» Texte extrait
___

Ann Patchett est une femme de lettres nord américaine (Los Angeles 1963), installée à Nashville depuis ses 6 ans, où actuellement elle tient une librairie.
Une belle phrase de l’écrivaine…Écrire est un job, un talent, mais aussi un lieu où aller dans sa tête. C’est l’ami imaginaire avec qui boire son thé dans l’après-midi.
Orange Amère (Commonwealth 2016) est son 7ème roman, un roman qui raconte un drame familial construit comme un puzzle, constitué de 9 chapitres avec ses retours en arrière qui vont couvrir environ 50 ans de la vie de deux familles : les Keating et les Cousins.
L’histoire commence à Los Angeles avec les Keating qui fêtent le baptême de leur deuxième fille, Frances dite Franny qui sera la protagoniste de cette histoire de fratrie. Au cours de cette fête la mère de Franny fera la connaissance d’Albert Cousins, avocat et père de 3 enfants + 1 en gestation. Il sera foudroyé par la beauté de Beverly Keating et bientôt abandonnera femme et enfants pour convoler avec elle et s’installer en Virginie.
Ce sera le début de la dérive de cette fratrie composée de 6 enfants (2 Keating et 4 Cousins).
Les parents vivront leurs vies respectives et consacreront peu de temps aux enfants qui vont se retrouver chaque été en Virginie pour les grandes vacances.

___

» Listing
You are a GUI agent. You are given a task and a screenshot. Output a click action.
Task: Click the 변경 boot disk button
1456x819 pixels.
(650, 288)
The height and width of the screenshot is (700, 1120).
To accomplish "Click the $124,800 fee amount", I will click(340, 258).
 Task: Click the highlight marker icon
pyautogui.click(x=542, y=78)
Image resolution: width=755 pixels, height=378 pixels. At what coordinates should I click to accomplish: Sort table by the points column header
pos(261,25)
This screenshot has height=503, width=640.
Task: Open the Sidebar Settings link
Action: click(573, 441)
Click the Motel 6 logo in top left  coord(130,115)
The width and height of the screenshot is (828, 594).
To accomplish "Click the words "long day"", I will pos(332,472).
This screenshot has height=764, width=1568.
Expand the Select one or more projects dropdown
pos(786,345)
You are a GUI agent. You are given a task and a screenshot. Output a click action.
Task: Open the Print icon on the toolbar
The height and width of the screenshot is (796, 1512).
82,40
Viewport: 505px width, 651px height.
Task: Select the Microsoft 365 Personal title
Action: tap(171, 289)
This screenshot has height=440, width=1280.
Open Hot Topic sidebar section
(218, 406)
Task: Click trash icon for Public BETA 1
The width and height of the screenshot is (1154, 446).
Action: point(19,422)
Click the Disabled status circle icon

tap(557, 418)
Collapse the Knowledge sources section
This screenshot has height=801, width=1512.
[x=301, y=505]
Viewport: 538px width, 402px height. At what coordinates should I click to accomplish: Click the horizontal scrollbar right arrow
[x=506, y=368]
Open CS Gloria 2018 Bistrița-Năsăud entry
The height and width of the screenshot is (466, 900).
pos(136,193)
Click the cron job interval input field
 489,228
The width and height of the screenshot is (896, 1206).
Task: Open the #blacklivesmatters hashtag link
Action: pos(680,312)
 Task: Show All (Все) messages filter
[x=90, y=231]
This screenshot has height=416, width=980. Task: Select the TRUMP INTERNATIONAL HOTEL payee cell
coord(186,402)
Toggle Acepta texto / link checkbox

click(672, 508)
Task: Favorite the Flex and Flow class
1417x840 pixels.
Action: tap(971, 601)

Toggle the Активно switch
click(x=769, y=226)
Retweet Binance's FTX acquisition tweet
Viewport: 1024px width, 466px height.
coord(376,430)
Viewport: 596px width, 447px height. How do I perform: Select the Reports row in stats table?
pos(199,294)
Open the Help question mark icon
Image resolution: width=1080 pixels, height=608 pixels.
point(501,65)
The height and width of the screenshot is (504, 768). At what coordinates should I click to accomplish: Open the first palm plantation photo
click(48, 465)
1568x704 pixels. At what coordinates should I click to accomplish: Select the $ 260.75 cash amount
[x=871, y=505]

___

» Tâches et exercices
a – D'après la présentation du roman Orange amère, en combien de chapitres ce roman est-il construit ?
b – Reprenez la présentation du roman Orange amère à sa dernière phrase et poursuivez-la.

» Corrigé des exercices
a – Il est construit en 9 chapitres.

b –
Tous ces enfants auront des problèmes, spécialement les 4 enfants Cousins, les moins lotis pécuniairement. Ils auront à affronter le pire fléau : la mort de l’un d’entre eux par négligence, sans compter d’autres excentricités (arme à feu, alcool, drogues, études abandonnées, etc).
Vers 20 ans, Franny Keating va rencontrer un romancier à succès 30 ans plus âgé, en mal d’inspiration. Ils vivront quelques années ensemble et Franny lui racontera par le menu l’histoire de ces deux familles dysfonctionnelles. Ceci aboutira à la publication d’un livre appelé Orange Amère, qui deviendra dans cette fiction un best seller (le livre aurait gagné le National Book Award) et un film. Bien que l’écrivain ait pris soin de changer beaucoup de choses, tous les membres de la famille se reconnaitront et même, apprendront des choses par cette voie. C’est l’impact sur les Keating et les Cousins qui constituera la moelle de ce roman, rapprochant ces 10 vies si chaotiques.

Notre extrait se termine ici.